Stored items
⁂

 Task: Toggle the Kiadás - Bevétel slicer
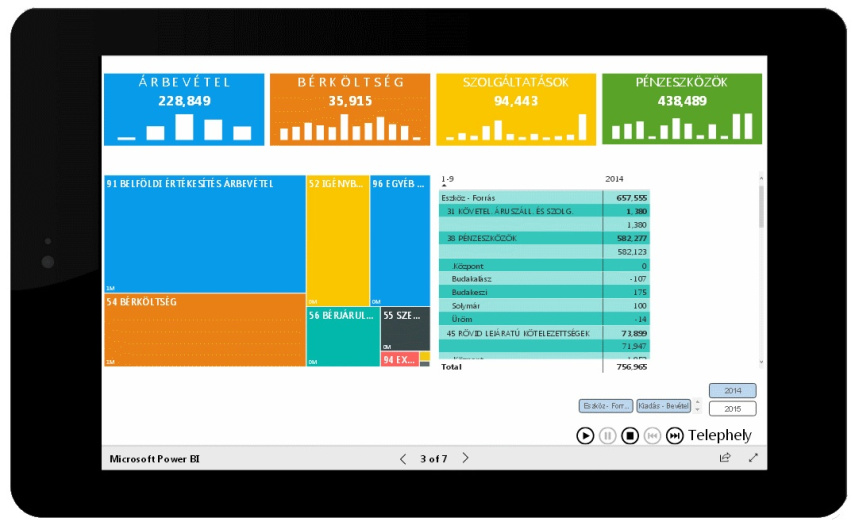click(663, 406)
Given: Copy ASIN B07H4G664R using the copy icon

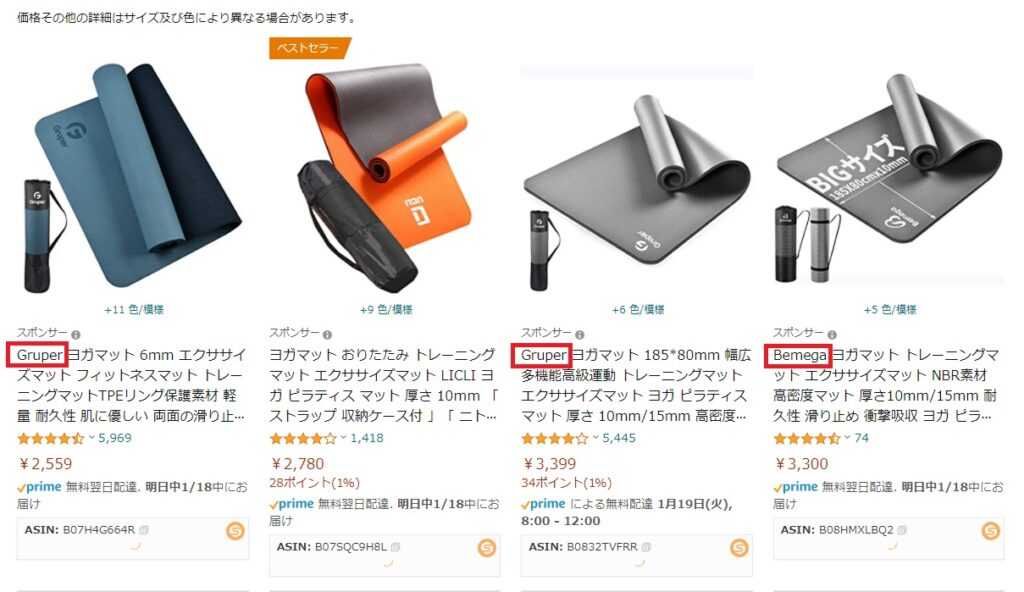Looking at the screenshot, I should [x=144, y=530].
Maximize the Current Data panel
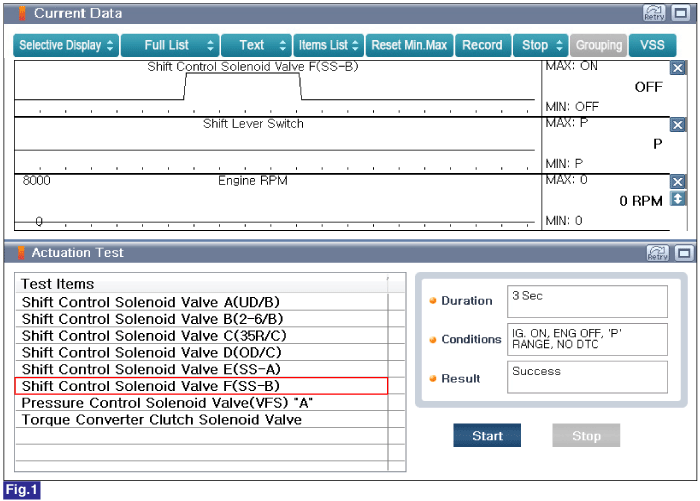Viewport: 700px width, 501px height. point(681,13)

⁂

## Problem to solve
Please set down the records exactly, and keep every image out of the copy.

## Task response
 Task: Toggle the Kiadás - Bevétel slicer
click(663, 406)
Given: Copy ASIN B07H4G664R using the copy icon

Looking at the screenshot, I should [x=144, y=530].
Maximize the Current Data panel
Viewport: 700px width, 501px height. point(681,13)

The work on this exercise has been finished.